#### Aim of the task:
For each statement below, say yes or no to whether it agrees with the Dayton City Council report that follows, and quote the report's deciding words: (a) The Food Bank's service grew from 40 families each week to 185 families. (b) The city will pay the costs of the Food Bank expansion. (c) Mayor Zac Weatherford discussed a crack seal project for city streets.

#### Extract provided:
┌────────

The Times - Serving Waitsburg, Dayton and the Touchet Valley

By Michele Smith
The Times 

Dayton City Council report for August


August 20, 2020

DAYTON—During the regular Dayton City Council meeting last week, special guests Judi Pilcher and Dianne McKinley requested and received authorization to move forward with a research and compatibility study to use the two most southern bays of the City Hall Fire Department garage for expansion of the Food Bank. The Columbia County Food Bank has seen an increase in service from 40 families each week to 185 families, and the current facility is not adequate to meet the increase of needed food stocks.

Expanding the current operation will include a remodel of the old, and new space to meet health and safety requirements for the clients and volunteers. The Columbia County Foodbank will be responsible for associated costs, and grants are currently being written.

In his report, Mayor Zac Weatherford addressed the progress of negotiations with the County for law enforcement, dispatch, and court services and talked about the crack seal project for city streets.

└────────

#### Data below:

┌────────

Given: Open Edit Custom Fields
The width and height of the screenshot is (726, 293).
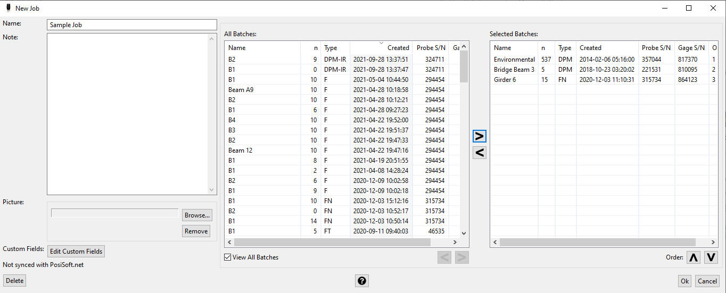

└────────

#### Worked solution:
(a) Yes: "The Columbia County Food Bank has seen an increase in service from 40 families each week to 185 families"
(b) No: "The Columbia County Foodbank will be responsible for associated costs"
(c) Yes: "In his report, Mayor Zac Weatherford addressed the progress of negotiations with the County for law enforcement, dispatch, and court services and talked about the crack seal project for city streets."